Em primeiro lugar, cabe a reflexão de que os distúrbios mentais no mundo contemporâneo “vieram para ficar”: não somente sua ocorrência é extremamente elevada, como ela está em ascensão, como apontam os estudos epidemiológicos no mundo inteiro. Entre nós, o estudo São Paulo Megacity, conduzido pelo Instituto de Psiquiatria do Hospital das Clínicas da Faculdade de Medicina da USP, mostrou que 29,6% dos indivíduos na Região Metropolitana de São Paulo – RMSP apresentaram transtornos mentais nos 12 meses anteriores à entrevista. Os transtornos de ansiedade foram os mais comuns, afetando 19,9% dos entrevistados. Em seguida, aparecem transtornos de comportamento (11%), transtornos de controle de impulso (4,3%) e abuso de substâncias (3,6%). A RMSP também teve a mais alta proporção de casos de transtornos mentais considerados graves (10%), bem acima do estimado em outros 14 países avaliados. Ou a metodologia de aferição está errada, ou o tamanho do problema é mesmo assustador. O que fazer, em termos sociais e em relação ao mundo do trabalho?

Em segundo lugar, cabe refletir sobre a impotência da Medicina para identificar as pessoas com reais problemas, e que constituem ameaças para a vida em sociedade, e esta dificuldade é ainda maior no campo da Medicina do Trabalho. Como bem adverte o Prof. Joel Birman, psicanalista e Professor Titular do Instituto de Psicologia da UFRJ, “não será com atestados de psiquiatras, psicanalistas e psicológicos que vamos conseguir controlar atitudes como a do piloto suicida”. Para ele, não existe nenhuma possibilidade de que a Psiquiatria possa prever atos trágicos como esse. “Na época de gestão de riscos é preciso dizer, em alto e bom som, que as normas não conseguem controlar nem o desejo nem o que existe e imprevisível no sujeito”, conclui o Professor.
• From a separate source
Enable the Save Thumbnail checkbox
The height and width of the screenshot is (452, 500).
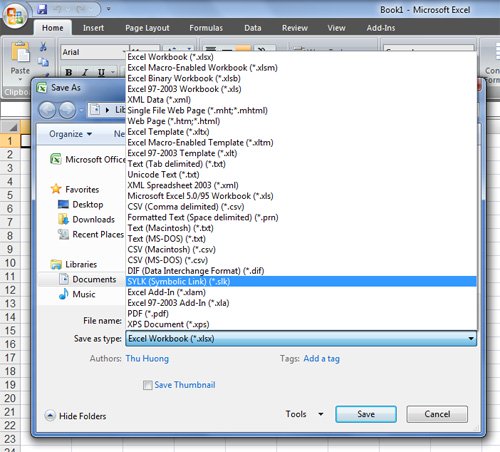tap(147, 385)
Aliás, a relativa inutilidade dos exames médicos admissionais também se aplica à maioria de outras situações.

Em terceiro lugar, lembraria o que diz o Prof. Ildeberto Muniz de Almeida, da UNESP, sobre o problema dos acidentes do trabalho: eles constituem fenômenos complexos, desencadeados por uma rede de numerosos fatores, de naturezas variadas, e que interagem entre si, objeto de interesse de diferentes áreas do conhecimento. “Assim, para que seus múltiplos aspectos sejam adequadamente explorados, seu estudo requer abordagens transdisciplinares, com concurso de diversas especialidades, como engenharia, ergonomia, psicologia, antropologia, medicina, ciências sociais, dentre outras”. Talvez a prevenção de ocorrências como a do Airbus – e outras equivalentes – devesse ter tal enfoque.

Por último, encerro minha breve reflexão, estimulando a que não percamos de vista a dimensão do espiritual, a necessidade de preencher – com qualidade – o vazio e as carências do coração das pessoas. São dimensões geralmente esquecidas. Creio, contudo, que o resgate de sua valorização poderia ser um fato portador de promissor futuro! Esta é a mensagem que deixo a todos nós, passageiros…

Autor: Prof. Dr. René Mendes [Médico especialista em Saúde Pública e em Medicina do Trabalho. Livre-Docente em Saúde Pública pela USP. Professor titular do Departamento de Medicina Preventiva e Social, da Faculdade de Medicina da UFMG (Belo Horizonte). Foi presidente da Associação Nacional de Medicina do Trabalho (ANAMT) nas gestões 2001-2004 e 2004-2007. Foi membro, por dois mandatos, do Conselho Diretor (Board) da Comissão Internacional de Saúde no Trabalho (ICOH)].

Fonte: Revista Proteção – maio/2015.